Conter a inflação exige uma desaceleração da demanda. Embora a política monetária tenha desempenhado seu papel, reduzir os déficits fiscais também ajudaria a atenuar a crise do custo de vida.
Gustavo Adler e Nigel Chalk
O crescimento da América Latina deve recuar para 1,6% neste ano, após notáveis 4% em 2022. As pressões sobre os preços que acompanharam a vigorosa atividade econômica do ano passado parecem ter chegado ao pico, mas a inflação subjacente permanece alta, prejudicando desproporcionalmente as famílias de baixa renda que gastam a maior parte dos seus ganhos em alimentos. Para mitigar o risco de que a inflação se torne enraizada, a política fiscal pode ajudar a política monetária a reduzir as pressões do lado da demanda.
Após chegar a 10% em meados de 2022, a inflação ao consumidor nas maiores economias da América Latina caiu para 7% em março. No entanto, essa queda reflete principalmente a redução dos preços das commodities em relação aos seus picos. O avanço obtido na redução do núcleo de inflação, que exclui preços de energia e alimentos, parece ter estagnado. Há uma escassez de oferta nos mercados de trabalho, e o emprego segue firme, acima dos níveis anteriores à pandemia. Ao mesmo tempo, o produto está no seu potencial ou acima dele, e as expectativas de inflação de curto prazo estão acima das metas dos bancos centrais. A forte demanda interna, os rápidos aumentos dos salários e as pressões amplas sobre os preços apontam para o risco de que a inflação na região permaneça num nível alto e inaceitável.
Moderar a demanda para conter as pressões sobre os preços
Embora a maioria dos países da região tenha dado passos importantes rumo à estabilidade de preços nas duas últimas décadas, o histórico da região contém muitos exemplos de como uma inflação alta pode desestabilizar a economia e alimentar a desigualdade ao prejudicar principalmente os grupos mais vulneráveis.
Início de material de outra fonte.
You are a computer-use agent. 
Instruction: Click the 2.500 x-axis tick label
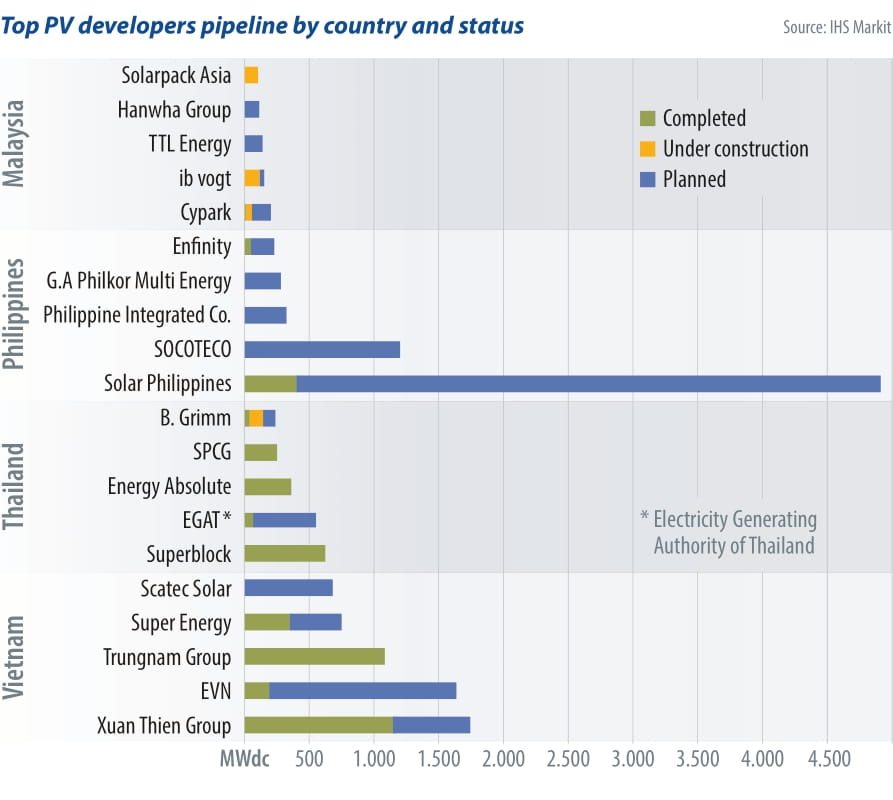tap(568, 760)
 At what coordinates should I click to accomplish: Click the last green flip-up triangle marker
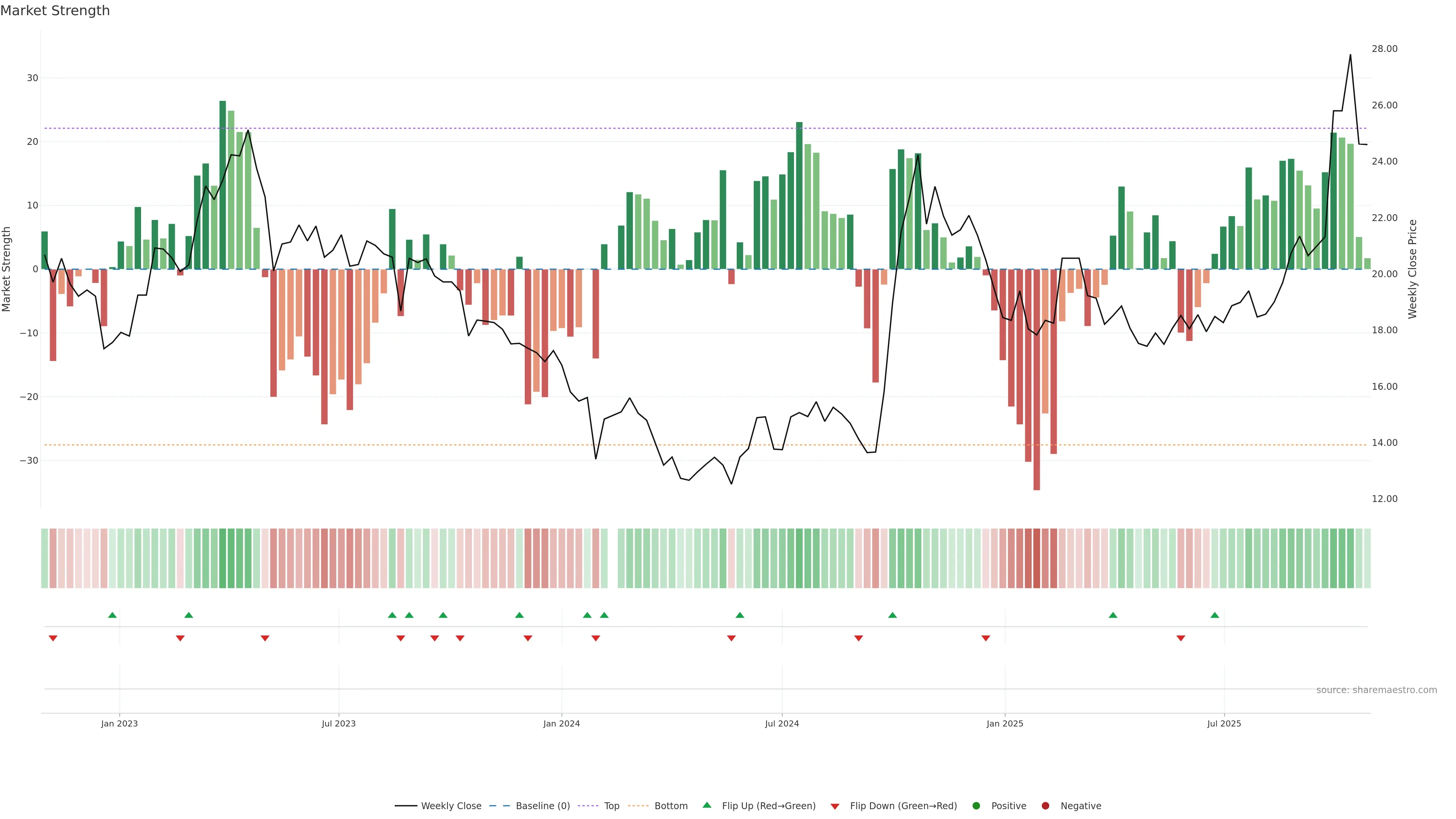[x=1214, y=615]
Para ter uma economia saudável e proteger os mais vulneráveis, é fundamental restabelecer a estabilidade de preços. Na conjuntura atual, isso requer abrandar a demanda interna. Como a inflação — em especial, o núcleo de inflação — está consideravelmente acima da meta e as economias estão operando acima do seu potencial, as autoridades deixaram para trás o dilema macroeconômico de 2021 e início de 2022, quando o combate à inflação estava em desacordo com a necessidade de apoiar a recuperação da pandemia. As políticas devem ter como objetivo conter a demanda, realinhando-a ao produto potencial. Inevitavelmente, isso exigirá esfriar o mercado de trabalho.
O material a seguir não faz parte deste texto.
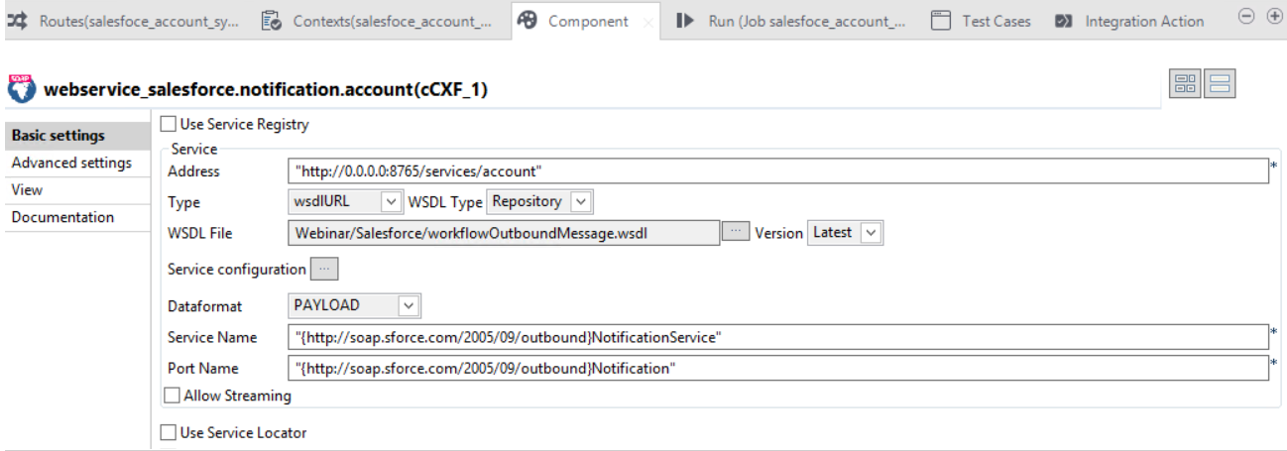Browse for WSDL File with ellipsis button
Screen dimensions: 1287x451
click(735, 232)
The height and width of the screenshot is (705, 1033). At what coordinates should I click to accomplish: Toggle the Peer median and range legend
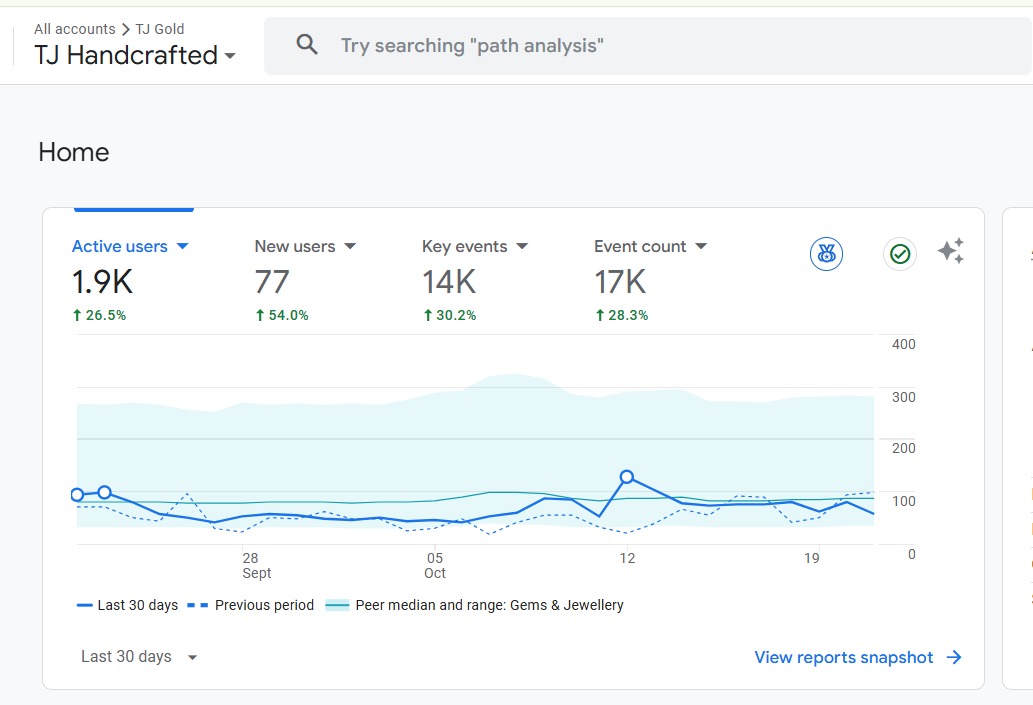tap(475, 605)
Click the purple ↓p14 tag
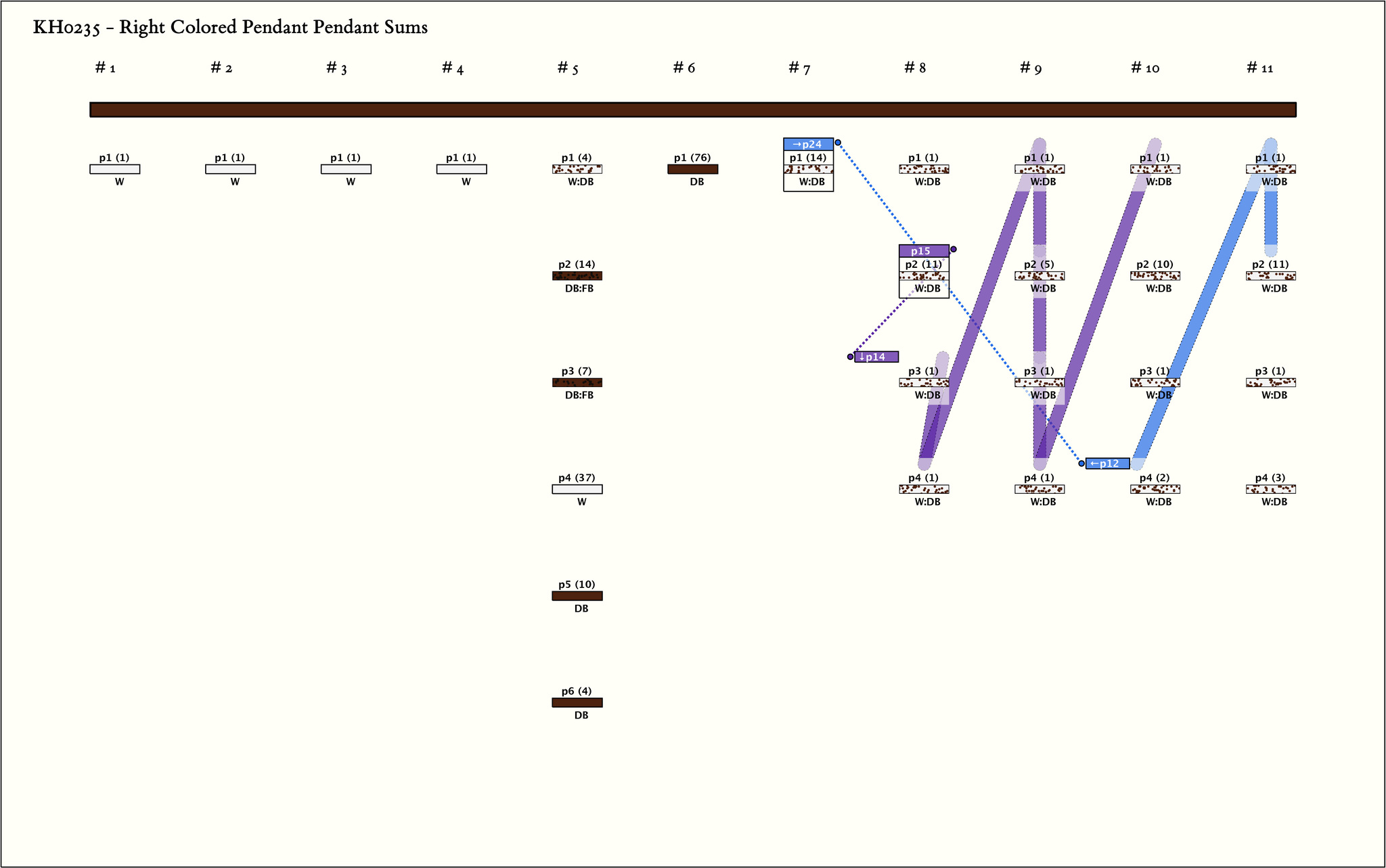1386x868 pixels. point(876,357)
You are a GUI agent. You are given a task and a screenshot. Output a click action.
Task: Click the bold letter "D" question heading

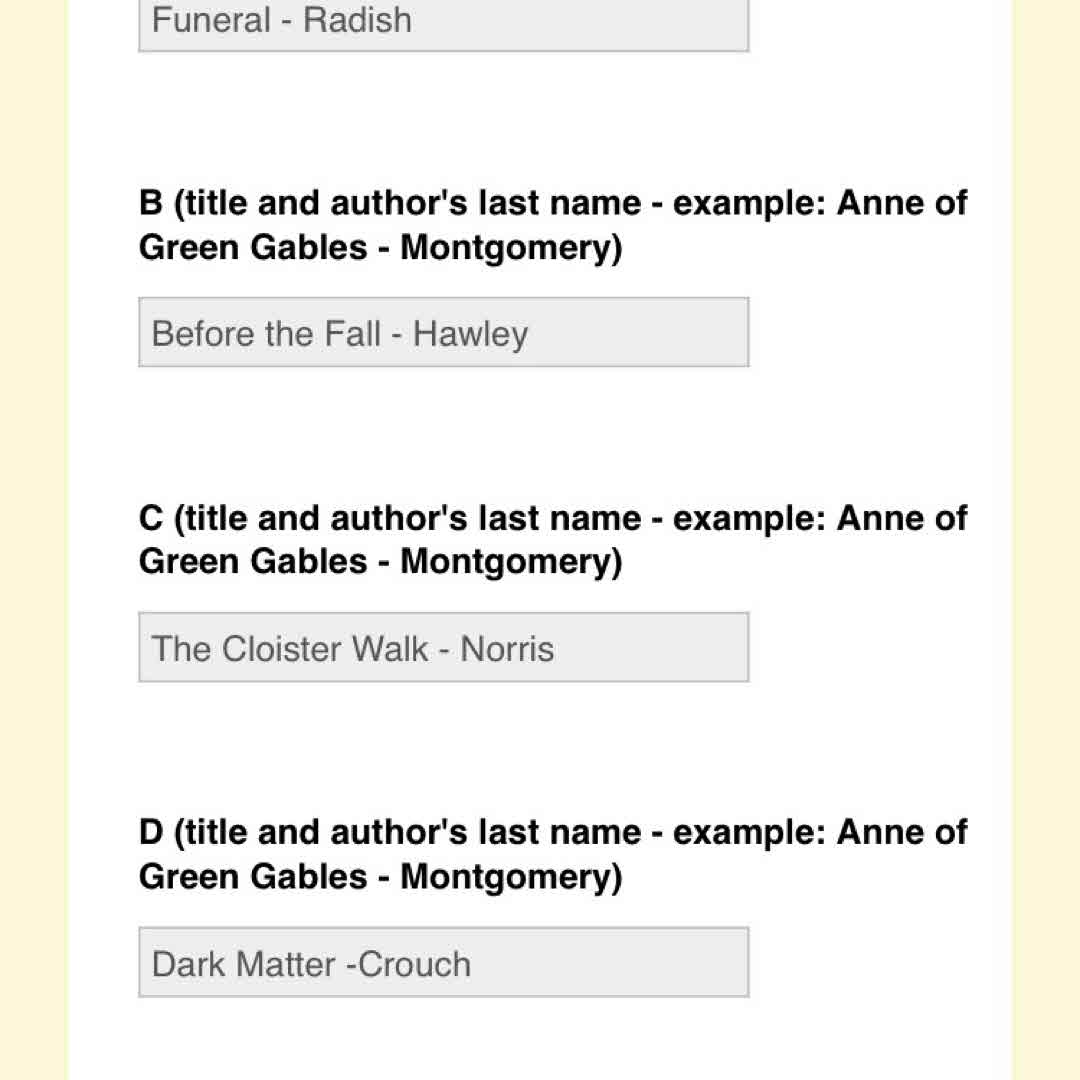pos(151,833)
O trabalho pesado já foi feito pelos bancos centrais, com os fortes aumentos dos juros. Além disso, os estresses financeiros recentes em algumas economias avançadas podem tornar as condições financeiras mundiais mais restritivas, o que ajudará ainda mais a esfriar a demanda. Em vista da defasagem habitual entre o aumento dos juros e o seu efeito sobre a atividade econômica, o impacto total do aperto já feito deve ser notado com mais clareza no decorrer deste ano, contribuindo para um crescimento mais lento em 2023.
Caso as pressões inflacionárias persistam, os bancos centrais precisarão manter-se firmes na luta até que os preços entrem numa trajetória inequivocamente descendente. É provável que seja necessário manter os juros altos durante grande parte deste ano e, em alguns casos, até mesmo no próximo ano. Isso orientará a inflação de volta para a meta até o fim de 2024 ou início de 2025.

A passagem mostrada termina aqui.